**SECCIÓN DEL DOCUMENTO**
....

Se acaba de presentar en el prestigioso marco del Ateneo de Barcelona el libro Jaque al Emperador. El secreto de Mayerling de María Bastitz, una apasionante novela histórica, género que últimamente está experimentando un renovado auge gracias a que el gran público vuelve a sentirse atraído por personajes y hechos del pasado, que habían quedado relegados tanto tiempo debido en gran parte a la decadencia del estudio de las Humanidades en los programas escolares. También hay que señalar como causa el hecho de que la Historia, durante mucho tiempo, por influencia de las escuelas que podríamos llamar “sociologistas” se convirtió en una materia árida, poco atractiva y cada vez menos accesible al lector común.
El relato vivo e inmediato de la Historia le resulta más placentero; de ahí la afición a los memorialistas en los siglos XVII y XVIII, a la novela histórica de la época romántica (con exponentes de renombre universal como Walter Scott y Alexandre Dumas padre, y de fama más circunscrita en el caso de nuestro P. Coloma) y a las biografías en la primera mitad del siglo pasado (con autores como Hilaire Belloc, Stefan Zweig y Emil Ludwig). Sin embargo, al decir hablar del renacimiento de la novela histórica en nuestros días, debemos tener buen cuidado de discernir entre la verdadera narrativa (respetuosa de los hechos) y la novela pseudo-histórica (en la cual se manipulan y, a menudo, se desfiguran los hechos, como hace, por ejemplo, Dan Brown en sus libros, por otra parte innegablemente cautivantes por su estilo aunque definitivamente lo que escriba sea pura historia-ficción).

....

**INSTRUCCIÓN A**
Según el texto sobre Jaque al Emperador, ¿dónde se presentó ese libro?
**INSTRUCCIÓN B**
Escribe la continuación del texto sobre Jaque al Emperador a partir de su última oración.
Los registros no hacen falta.

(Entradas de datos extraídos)
....

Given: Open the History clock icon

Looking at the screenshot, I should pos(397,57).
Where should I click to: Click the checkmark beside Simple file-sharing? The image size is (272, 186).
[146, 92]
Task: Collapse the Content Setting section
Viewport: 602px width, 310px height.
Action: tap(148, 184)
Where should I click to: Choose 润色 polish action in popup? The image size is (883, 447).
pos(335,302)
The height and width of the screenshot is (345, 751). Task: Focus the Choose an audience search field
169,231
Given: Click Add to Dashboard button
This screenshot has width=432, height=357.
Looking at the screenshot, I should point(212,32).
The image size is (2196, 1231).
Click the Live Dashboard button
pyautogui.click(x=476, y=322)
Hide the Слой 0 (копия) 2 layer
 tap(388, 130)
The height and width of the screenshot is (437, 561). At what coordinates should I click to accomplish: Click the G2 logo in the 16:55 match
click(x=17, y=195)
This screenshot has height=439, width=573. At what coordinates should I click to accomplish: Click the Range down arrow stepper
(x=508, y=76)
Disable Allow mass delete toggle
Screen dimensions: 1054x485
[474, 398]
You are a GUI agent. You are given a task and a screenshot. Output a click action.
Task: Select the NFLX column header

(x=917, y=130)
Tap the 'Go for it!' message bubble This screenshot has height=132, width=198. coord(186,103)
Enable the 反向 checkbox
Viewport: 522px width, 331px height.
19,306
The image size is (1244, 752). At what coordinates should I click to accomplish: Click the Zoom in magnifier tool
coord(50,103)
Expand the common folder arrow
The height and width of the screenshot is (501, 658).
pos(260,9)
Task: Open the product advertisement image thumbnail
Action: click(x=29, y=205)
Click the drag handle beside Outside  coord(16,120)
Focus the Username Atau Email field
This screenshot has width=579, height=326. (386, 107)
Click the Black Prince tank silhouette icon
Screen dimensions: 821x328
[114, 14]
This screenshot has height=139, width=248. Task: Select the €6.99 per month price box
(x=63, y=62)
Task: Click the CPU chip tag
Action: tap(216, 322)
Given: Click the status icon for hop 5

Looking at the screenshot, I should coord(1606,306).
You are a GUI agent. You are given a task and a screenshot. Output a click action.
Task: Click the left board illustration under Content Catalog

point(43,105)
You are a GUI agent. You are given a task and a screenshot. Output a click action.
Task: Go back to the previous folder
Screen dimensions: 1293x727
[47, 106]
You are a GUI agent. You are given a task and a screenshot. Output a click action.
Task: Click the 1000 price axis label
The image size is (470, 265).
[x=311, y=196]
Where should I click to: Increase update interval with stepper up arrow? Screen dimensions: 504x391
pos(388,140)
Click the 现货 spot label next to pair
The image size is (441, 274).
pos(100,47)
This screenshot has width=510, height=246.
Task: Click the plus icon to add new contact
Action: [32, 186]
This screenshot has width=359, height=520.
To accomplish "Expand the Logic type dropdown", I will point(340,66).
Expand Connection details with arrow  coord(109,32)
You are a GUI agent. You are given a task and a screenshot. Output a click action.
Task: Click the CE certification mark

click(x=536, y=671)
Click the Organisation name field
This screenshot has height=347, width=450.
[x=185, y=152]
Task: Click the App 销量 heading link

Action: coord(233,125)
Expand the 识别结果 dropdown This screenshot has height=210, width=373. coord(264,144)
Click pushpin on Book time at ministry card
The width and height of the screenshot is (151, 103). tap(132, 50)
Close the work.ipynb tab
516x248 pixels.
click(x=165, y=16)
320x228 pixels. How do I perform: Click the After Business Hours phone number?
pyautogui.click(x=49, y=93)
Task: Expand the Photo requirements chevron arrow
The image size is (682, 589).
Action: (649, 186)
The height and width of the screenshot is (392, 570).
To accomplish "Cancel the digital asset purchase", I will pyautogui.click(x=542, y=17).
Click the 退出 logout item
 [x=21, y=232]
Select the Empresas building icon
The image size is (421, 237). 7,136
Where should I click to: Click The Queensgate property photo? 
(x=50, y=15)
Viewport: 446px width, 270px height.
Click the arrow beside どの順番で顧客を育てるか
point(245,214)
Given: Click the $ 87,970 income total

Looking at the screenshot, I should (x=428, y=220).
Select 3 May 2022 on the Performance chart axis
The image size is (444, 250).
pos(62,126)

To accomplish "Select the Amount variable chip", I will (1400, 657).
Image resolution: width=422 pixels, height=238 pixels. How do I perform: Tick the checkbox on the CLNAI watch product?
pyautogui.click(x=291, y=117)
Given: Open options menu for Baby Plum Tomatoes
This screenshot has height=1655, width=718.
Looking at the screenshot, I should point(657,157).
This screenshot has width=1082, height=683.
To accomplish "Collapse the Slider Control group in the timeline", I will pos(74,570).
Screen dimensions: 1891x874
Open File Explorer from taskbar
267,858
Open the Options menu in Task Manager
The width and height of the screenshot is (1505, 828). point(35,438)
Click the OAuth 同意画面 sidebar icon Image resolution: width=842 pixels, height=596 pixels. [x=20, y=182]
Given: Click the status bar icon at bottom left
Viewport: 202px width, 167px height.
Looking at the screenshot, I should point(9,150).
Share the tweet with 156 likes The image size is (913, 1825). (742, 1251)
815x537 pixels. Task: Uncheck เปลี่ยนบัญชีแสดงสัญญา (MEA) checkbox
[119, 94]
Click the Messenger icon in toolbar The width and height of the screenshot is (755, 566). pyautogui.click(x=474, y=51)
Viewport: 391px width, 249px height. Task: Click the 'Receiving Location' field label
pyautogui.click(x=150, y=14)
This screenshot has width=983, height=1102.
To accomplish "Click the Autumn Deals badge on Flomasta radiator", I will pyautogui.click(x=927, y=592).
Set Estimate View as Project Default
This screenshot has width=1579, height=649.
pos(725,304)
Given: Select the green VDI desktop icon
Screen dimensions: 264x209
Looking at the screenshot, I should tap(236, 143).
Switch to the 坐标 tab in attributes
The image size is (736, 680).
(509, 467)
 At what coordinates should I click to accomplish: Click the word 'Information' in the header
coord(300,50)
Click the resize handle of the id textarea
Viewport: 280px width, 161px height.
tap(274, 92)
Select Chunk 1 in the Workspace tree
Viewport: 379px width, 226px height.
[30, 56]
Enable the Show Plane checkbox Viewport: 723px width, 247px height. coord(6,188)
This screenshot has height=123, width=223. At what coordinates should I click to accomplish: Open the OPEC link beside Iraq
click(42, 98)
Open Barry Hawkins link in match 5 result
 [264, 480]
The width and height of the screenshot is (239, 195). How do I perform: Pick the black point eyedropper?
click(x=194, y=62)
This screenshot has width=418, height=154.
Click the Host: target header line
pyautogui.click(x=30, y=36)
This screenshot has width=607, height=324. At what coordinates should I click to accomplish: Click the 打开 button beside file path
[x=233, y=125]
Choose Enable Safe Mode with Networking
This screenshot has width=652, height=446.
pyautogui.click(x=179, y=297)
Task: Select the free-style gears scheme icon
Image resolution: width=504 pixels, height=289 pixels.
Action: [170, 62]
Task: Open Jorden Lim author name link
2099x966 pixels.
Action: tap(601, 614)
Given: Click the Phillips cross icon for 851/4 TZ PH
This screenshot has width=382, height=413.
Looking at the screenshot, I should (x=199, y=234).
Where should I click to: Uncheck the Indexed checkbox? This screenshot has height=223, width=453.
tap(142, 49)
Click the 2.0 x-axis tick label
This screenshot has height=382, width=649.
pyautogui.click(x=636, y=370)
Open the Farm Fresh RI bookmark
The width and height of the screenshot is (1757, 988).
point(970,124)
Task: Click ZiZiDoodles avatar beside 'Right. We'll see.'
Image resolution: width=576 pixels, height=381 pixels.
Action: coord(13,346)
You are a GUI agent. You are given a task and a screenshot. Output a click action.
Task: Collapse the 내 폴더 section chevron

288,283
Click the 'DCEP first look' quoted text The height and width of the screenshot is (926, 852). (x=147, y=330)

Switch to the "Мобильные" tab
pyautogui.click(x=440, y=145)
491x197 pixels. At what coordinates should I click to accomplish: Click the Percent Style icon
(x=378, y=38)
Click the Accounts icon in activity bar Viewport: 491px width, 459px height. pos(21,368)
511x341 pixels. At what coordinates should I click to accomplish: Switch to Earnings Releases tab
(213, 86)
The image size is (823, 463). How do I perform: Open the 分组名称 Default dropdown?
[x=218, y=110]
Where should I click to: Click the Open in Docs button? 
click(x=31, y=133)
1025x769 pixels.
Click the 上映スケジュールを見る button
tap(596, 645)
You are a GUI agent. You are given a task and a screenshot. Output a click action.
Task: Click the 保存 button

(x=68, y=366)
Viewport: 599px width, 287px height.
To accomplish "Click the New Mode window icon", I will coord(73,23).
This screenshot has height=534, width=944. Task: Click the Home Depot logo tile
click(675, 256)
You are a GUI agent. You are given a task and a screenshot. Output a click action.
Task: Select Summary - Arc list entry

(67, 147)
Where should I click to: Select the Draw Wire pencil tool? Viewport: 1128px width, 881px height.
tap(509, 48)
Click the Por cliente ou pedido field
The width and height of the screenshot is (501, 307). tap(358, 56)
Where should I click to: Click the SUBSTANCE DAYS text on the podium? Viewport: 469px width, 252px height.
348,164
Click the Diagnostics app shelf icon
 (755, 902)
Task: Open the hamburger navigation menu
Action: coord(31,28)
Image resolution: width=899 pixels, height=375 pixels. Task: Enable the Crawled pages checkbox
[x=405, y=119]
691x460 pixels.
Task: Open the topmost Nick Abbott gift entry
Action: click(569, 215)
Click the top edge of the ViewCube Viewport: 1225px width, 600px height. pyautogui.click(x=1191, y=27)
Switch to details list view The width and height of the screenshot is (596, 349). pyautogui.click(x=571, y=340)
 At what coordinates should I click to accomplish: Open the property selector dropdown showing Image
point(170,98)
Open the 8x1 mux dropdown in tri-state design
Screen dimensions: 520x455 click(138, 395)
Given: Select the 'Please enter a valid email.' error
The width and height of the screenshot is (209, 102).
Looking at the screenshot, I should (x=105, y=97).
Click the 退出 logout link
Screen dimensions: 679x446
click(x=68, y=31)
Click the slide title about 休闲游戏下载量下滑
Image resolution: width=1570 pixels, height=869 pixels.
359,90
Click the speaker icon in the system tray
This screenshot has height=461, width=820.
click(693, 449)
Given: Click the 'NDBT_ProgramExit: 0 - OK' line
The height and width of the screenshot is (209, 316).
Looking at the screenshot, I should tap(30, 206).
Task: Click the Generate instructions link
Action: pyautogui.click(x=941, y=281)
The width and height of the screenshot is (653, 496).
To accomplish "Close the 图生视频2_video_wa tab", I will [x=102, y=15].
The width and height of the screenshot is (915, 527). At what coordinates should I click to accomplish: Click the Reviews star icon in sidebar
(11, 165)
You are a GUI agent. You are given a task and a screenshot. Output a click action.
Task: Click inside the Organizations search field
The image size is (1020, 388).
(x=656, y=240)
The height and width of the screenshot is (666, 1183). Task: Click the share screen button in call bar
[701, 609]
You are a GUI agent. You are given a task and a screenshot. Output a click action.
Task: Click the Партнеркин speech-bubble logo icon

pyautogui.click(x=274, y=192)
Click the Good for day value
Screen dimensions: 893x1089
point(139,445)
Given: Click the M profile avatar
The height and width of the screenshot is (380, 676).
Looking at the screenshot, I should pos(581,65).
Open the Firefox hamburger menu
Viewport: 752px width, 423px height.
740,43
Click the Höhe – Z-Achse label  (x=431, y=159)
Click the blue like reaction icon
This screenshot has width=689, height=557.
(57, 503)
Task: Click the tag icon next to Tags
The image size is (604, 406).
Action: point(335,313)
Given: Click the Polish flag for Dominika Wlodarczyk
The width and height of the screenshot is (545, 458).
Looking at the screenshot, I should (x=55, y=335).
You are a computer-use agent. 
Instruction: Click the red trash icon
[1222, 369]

....

**RESULTADO A**
En el Ateneo de Barcelona.

**RESULTADO B**
Jaque al Emperador. El secreto de Mayerling pertenece ciertamente a la primera categoría: la de la verdadera novela histórica. Hay, sí, un thriller de ficción, pero se halla enmarcado en la historia real del protagonista, con la que hace contrapunto a lo largo de toda la narración y que sirve para plantear una de las hipótesis que se han ensayado para explicar la enigmática muerte del archiduque Rodolfo, heredero del Imperio Austrohúngaro, trágicamente fallecido en el pabellón de caza de Mayerling, en las afueras de Viena. Misterio es éste que ha inspirado mucha literatura (Oscar von Mitis, Károly Lyonay, Richard Barkeley, Brigitte Hamann, Emil Franzel, Georg Marcus, Frederic Morton, Jean des Cars, Raymond Chevrier, Célia Bertin, Paul Bled, Dorothy Gies, Sigrid-Maria Größing, Ann Dukhtas), obras cinematográficas (desde el cine mudo, pasando por películas de Max Ophuls y Delannoy, hasta la edulcorada versión de Terence Young con una inverosímil Sissi interpretada por Ava Gardner) y hasta un musical estrenado en Budapest con el nombre harto cursi de Rudolf: Az utolsó csók (Rudolf: el Último Beso). María Bastitz aborda el tema de una manera original combinando hábilmente elementos de la novela policíaca con una trama política contemporánea que no es sino reflejo de las tensiones ideológicas que marcaron la vida del Imperio Austrohúngaro e influyeron en el Kronprinz.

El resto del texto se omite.